Çarşamba Mayıs 15, 2024

TC, Kürdistan ve Kürtleri silahsızlandırmak istiyor!...-Dursun Ali Küçük

 

1-Kürdistan Federasyonu ve Batı Kürdistan’a vurdular, olmadı...

Patron TC; IŞİD ve Arap sömürgeciliğini dirilterek ve öne sürerek Kürdistan federasyonunu yıkmak istedi.
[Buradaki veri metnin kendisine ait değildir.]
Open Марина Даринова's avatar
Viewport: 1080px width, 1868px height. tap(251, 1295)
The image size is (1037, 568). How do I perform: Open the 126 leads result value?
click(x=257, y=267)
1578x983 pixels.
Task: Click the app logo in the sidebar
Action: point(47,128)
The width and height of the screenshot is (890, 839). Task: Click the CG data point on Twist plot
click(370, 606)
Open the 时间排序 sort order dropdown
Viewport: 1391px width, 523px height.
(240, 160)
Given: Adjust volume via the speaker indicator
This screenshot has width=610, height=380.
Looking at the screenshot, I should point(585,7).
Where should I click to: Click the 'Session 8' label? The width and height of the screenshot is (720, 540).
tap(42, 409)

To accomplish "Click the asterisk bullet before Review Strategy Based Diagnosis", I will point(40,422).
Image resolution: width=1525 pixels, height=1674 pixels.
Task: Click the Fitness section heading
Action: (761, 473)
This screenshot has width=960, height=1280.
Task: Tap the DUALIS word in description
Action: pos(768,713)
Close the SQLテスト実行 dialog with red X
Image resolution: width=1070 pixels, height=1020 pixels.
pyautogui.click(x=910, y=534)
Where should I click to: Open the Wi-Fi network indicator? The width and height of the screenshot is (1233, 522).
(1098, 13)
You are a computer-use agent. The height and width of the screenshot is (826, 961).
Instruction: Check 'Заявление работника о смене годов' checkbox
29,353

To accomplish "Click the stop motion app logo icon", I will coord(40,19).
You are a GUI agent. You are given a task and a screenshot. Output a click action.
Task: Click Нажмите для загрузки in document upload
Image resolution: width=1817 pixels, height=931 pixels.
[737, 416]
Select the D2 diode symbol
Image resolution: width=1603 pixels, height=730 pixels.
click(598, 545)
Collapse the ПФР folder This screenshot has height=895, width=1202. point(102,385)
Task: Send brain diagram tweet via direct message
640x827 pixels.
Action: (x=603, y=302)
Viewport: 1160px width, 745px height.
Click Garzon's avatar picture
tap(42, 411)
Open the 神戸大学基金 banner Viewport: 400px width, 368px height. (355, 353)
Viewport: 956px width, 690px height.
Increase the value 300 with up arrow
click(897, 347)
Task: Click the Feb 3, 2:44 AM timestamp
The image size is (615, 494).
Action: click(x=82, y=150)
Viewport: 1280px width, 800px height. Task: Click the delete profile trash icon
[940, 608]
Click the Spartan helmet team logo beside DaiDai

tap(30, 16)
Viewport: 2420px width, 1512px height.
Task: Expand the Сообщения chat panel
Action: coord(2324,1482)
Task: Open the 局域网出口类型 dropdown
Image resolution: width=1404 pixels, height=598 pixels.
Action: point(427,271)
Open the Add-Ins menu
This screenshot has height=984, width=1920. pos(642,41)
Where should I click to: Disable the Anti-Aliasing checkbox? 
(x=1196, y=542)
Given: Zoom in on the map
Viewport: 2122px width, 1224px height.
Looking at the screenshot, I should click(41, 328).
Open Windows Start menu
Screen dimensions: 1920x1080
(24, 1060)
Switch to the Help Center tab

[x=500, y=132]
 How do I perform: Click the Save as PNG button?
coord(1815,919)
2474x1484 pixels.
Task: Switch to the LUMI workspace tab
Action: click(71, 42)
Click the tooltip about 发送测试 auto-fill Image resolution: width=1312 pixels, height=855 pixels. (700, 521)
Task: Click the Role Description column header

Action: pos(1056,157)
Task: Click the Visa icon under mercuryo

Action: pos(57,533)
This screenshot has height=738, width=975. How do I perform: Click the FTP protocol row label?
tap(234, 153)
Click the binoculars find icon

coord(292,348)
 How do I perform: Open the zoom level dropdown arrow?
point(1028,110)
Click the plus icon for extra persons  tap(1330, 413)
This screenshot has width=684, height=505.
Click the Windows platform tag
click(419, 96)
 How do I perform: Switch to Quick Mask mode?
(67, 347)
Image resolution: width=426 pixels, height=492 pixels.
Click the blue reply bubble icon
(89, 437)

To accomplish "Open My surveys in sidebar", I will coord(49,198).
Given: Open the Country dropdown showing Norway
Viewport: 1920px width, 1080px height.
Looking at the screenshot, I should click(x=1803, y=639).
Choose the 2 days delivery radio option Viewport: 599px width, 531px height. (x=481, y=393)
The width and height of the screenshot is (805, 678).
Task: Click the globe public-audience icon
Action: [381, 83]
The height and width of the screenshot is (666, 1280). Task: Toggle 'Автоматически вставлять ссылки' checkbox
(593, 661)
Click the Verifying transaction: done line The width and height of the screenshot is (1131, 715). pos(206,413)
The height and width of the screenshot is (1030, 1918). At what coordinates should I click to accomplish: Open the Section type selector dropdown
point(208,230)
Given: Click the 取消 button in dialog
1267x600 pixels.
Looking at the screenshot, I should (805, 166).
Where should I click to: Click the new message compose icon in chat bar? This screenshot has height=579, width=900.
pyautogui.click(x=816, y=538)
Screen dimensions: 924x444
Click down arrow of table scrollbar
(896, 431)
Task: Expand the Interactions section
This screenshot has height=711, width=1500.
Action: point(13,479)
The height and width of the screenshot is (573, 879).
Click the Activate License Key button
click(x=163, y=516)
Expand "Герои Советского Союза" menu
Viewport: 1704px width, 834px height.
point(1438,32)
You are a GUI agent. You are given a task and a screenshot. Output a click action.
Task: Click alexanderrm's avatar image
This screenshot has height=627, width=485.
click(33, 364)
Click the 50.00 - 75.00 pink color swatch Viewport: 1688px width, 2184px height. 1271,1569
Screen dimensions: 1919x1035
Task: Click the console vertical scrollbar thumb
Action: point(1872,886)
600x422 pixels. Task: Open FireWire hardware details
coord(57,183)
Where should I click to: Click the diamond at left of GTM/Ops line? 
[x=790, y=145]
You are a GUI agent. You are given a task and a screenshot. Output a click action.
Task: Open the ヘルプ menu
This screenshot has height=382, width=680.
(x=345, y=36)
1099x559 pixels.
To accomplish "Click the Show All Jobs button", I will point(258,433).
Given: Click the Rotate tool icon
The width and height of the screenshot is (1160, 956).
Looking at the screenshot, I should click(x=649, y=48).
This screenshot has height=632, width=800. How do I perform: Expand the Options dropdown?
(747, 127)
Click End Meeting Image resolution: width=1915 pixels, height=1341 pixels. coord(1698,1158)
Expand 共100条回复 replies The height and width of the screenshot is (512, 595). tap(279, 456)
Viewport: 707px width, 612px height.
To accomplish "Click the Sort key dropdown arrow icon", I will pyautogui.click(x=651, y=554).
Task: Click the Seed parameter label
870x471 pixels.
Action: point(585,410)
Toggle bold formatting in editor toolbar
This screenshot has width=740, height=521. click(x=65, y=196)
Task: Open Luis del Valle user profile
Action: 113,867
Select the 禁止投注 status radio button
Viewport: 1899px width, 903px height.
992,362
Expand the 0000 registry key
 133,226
Musul ve Kerkükü almak ve Kürdistan federasyonun gücünü oldukça etkisizleştirmek ve yıkmak için tabii ki bunlar yapıldı.

Bunu unutmayacağız.

Aynı hızla Ortadoğu da Kürtlere savaş açtıkları için Rojava Kürdistan’ı ve Kobani’ye saldırıyorlardı. Kürtlerin burada üç yerdeki yönetimine son vermek ve silahsızlandırmak istiyorlardı. Üstelik Arap kemerini uygulayacaklardı ve Kobani’de olduğu gibi Kürtleri yerlerinden süreceklerdi. TC’ye komşu olacaklardı. TC, “kurtarıyorum” numarasıyla Rojava Kürdistan’ına girecekti ve İŞİD  Esad rejimini devirmek için yola devam edeceklerdi.

Daha önce bu konularda yazdım ve tekrar etmeyeceğim. TC’nin planları tutmadı. Kürdistan federasyonu ve Rojava da İŞİD yenildi. İŞİD temizleme hareketi iki alanda sürmeye devam ediyor.

Bunu da unutmayacağız.

Kürdistan ve Kürdler savaş içindedir. Kendini savunmak ve güvenliğini sağlamak, ülke namusunu korumak için daha da silahlı güçlerini takviye edip modernize etmek zorundadırlar.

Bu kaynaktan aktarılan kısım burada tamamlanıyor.